Just last week, Ban Ki-moon announced that the U.N. would be starting a new initiative to secure funds for a 10-year, $2.2 billion plan, set to be formally announced in January, that aims to provide Haiti and the Dominican Republic with the clean water and sanitation infrastructure needed to eradicate the disease.  Yet despite the U.N.’s pledge to support this plan, the U.N. has failed to ever accept responsibility for the epidemic. Despite a legal complaint filed with the U.N. on behalf of over 5,000 victims of cholera by the Institute for Justice and Democracy in Haiti and Bureau des Avocats Internationaux, U.N. officials continue to avoid their own role in its introduction.

Writing in Foreign Policy on the U.N. announcement last week, Jonathan Katz and Tom Murphy note:

One of the primary means by which the U.N. has deflected blame since the beginning has been to insist that efforts to find the source of the epidemic would detract from fighting it. By relaunching an existing Haitian-Dominican effort under the guise of a U.N. initiative, the world body can once again claim to be too busy saving Haitian lives to comment on how those lives were put in danger in the first place. It took no time for this to happen.
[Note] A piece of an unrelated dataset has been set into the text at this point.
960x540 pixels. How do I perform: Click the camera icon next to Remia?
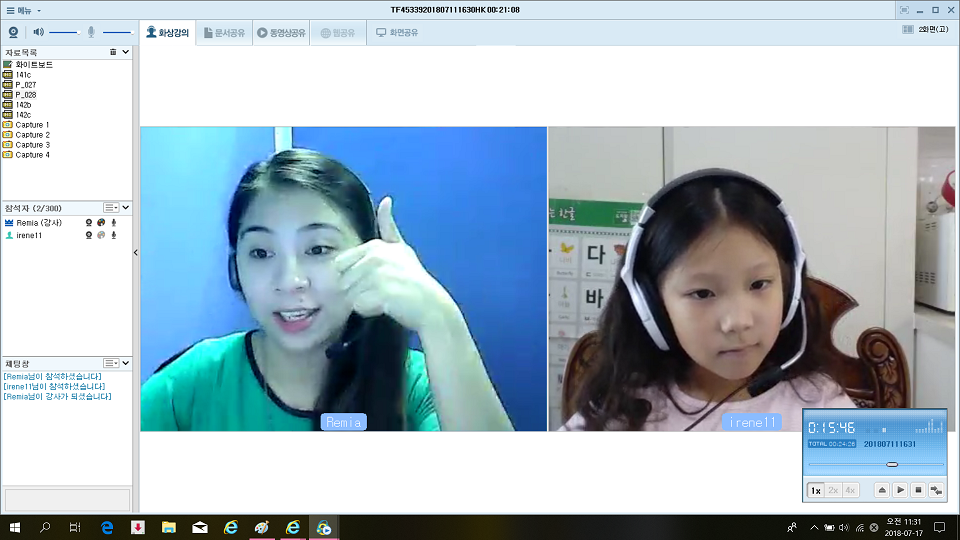click(x=89, y=222)
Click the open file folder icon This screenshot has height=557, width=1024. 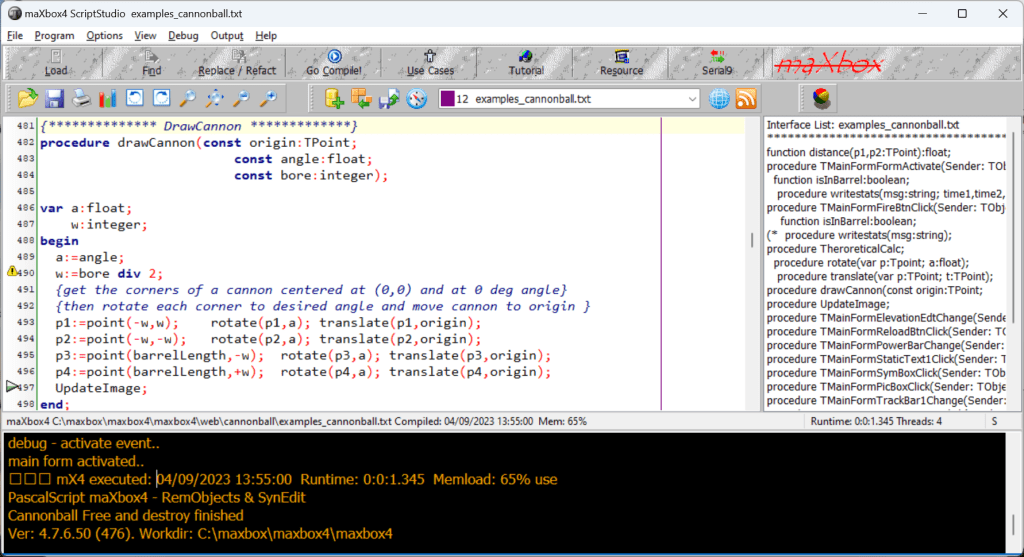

When an AP reporter asked on Dec. 11 whether humanitarian coordinator Nigel Fisher thought the U.N. caused the cholera epidemic, he refused to comment, saying: "My focus is on today."

In announcing this new initiative the U.N. pledged just $23.5 million of their own funds, less than four percent of what they are spending on keeping MINUSTAH troops in the country this year; the same troops that introduced the disease in the first place. As Mark Doyle commented after last week’s announcement, “The United Nations is good at launching appeals for aid. It is less good at admitting its own faults.”